I am trying to find an efficient way to find all possible combinations of N things taken K at a time. Now I know this is possible to do it when N and K are small. But my problem is somewhat difficult. My N can be anything in the order of 1000 to 5000 and K can be anything from 5-10. Now if I try to write any simple looping code, it takes forever to do it. I am looking for someway to do this in a decent time (less than 10 hrs). I would be obliged if someone could help me out with this one.
Request for Question Clarification by mathtalk-ga on 09 May 2004 20:13 PDT Hi,prashant_jain-ga: It is possible that the simple looping code to which you refer is efficient (though I cannot be sure of this without seeing it). Even using the lowest range of your numbers, 1000 things taken 5 at a time, there would be 8,250,291,250,200 possible combinations. If you could process 10 million combinations per second, it would take about ten days of running time to exhaust all of them.
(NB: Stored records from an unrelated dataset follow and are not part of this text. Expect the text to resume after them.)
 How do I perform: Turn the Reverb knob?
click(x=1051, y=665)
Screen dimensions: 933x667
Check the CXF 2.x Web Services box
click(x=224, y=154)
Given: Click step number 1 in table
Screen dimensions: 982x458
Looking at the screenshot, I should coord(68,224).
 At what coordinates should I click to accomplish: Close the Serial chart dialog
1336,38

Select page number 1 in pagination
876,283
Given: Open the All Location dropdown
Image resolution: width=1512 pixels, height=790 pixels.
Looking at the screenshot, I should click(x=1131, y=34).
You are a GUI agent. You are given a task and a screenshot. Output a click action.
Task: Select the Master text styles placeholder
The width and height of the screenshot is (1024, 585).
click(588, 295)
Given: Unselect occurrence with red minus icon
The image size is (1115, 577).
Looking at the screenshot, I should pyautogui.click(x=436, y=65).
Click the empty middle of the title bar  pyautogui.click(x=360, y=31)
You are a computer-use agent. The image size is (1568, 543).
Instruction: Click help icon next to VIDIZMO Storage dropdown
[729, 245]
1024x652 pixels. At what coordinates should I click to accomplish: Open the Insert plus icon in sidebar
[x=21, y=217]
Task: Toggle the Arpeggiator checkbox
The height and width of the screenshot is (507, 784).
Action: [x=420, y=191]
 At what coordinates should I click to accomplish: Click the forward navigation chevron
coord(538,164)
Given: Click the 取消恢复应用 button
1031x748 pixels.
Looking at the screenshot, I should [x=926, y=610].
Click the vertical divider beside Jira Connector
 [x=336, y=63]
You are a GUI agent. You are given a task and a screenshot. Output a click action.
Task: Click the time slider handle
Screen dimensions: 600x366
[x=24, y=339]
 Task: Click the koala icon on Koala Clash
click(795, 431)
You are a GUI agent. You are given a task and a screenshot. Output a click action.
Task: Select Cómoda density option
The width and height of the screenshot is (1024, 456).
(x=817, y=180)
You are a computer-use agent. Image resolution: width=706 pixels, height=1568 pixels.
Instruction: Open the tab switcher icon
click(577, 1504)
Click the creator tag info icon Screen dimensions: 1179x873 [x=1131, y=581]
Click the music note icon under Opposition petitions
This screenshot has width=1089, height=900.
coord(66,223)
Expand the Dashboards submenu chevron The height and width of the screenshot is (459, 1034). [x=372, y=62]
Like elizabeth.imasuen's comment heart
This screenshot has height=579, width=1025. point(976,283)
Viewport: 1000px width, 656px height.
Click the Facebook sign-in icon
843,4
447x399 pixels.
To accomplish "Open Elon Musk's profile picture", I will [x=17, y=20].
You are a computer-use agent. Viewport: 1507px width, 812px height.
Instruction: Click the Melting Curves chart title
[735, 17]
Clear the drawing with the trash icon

So while I can indeed provide quite efficient methods for generating all the possible combinations described, it seems that to do the larger solution sets mentioned in less than 10 hours is unrealistic. If despite this you are still interested in efficient algorithms for producing all combinations of N things taken K at a time, please post a Clarification. regards, mathtalk-ga
Clarification of Question by prashant_jain-ga on 10 May 2004 09:15 PDT Hi, I am still interested in getting an efficient algorithm for doing this. Another thing is that, could you tell me any way that I could solve this problem in say like a 12 hr time. What I have to do is to find a best weighted subset of k things out of n things. All I could think of is trying the brute force method of getting all possible combinations of size k taken out of n. I would be glad if you could help me out. Thanks, Prashant
Request for Question Clarification by mathtalk-ga on 10 May 2004 09:38 PDT Hi, prashant_jain-ga: I'm not sure what "best weighted subset" means in your circumstance, but it does suggest that there may be much more efficient algorithms than the "brute force" approach of trying all k-subsets. When the "solution space" to be searched has the form of a tree, one heuristic that is often applied to reduce the amount of searching is called alpha-beta pruning. The intuitive idea is to eliminate branches of the tree which either seem unpromising or conclusively cannot lead to an improvement over tentative solutions already identified. I would guess that you have an "objective function" which expresses the criterion for judging which weighted k-subset is best. Please explain this notion in greater detail so that I can tailor my suggestions more closely to your actual problem. regards, mathtalk-ga

Answer

Subject: Re: All possible Combinations
Answered By: mathtalk-ga on 13 May 2004 18:39 PDT

Hi, prashant_jain-ga:

There are several ways to efficiently enumerate all the k-subsets of n
items.  The three methods that I'm about to discuss are all based on a
common ordering of the solution search space, so that the same methods
might be used to divide up the search space between multiple
computers.  If you have a hard requirement to perform such a long
computation in a fixed time period, then ultimately "parallel
processing" may be your best solution, as more efficient
implementations can only push the performance speed to a certain
limit.

Most likely the approach you'll want to code is the first method that
I'll outline.  It is easy to understand and program and very
efficient; it's one drawback is having a "hard coded" dependence on
the size k of subsets.  Two more methods are then outlined for the
sake of completeness which overcome that shortcoming.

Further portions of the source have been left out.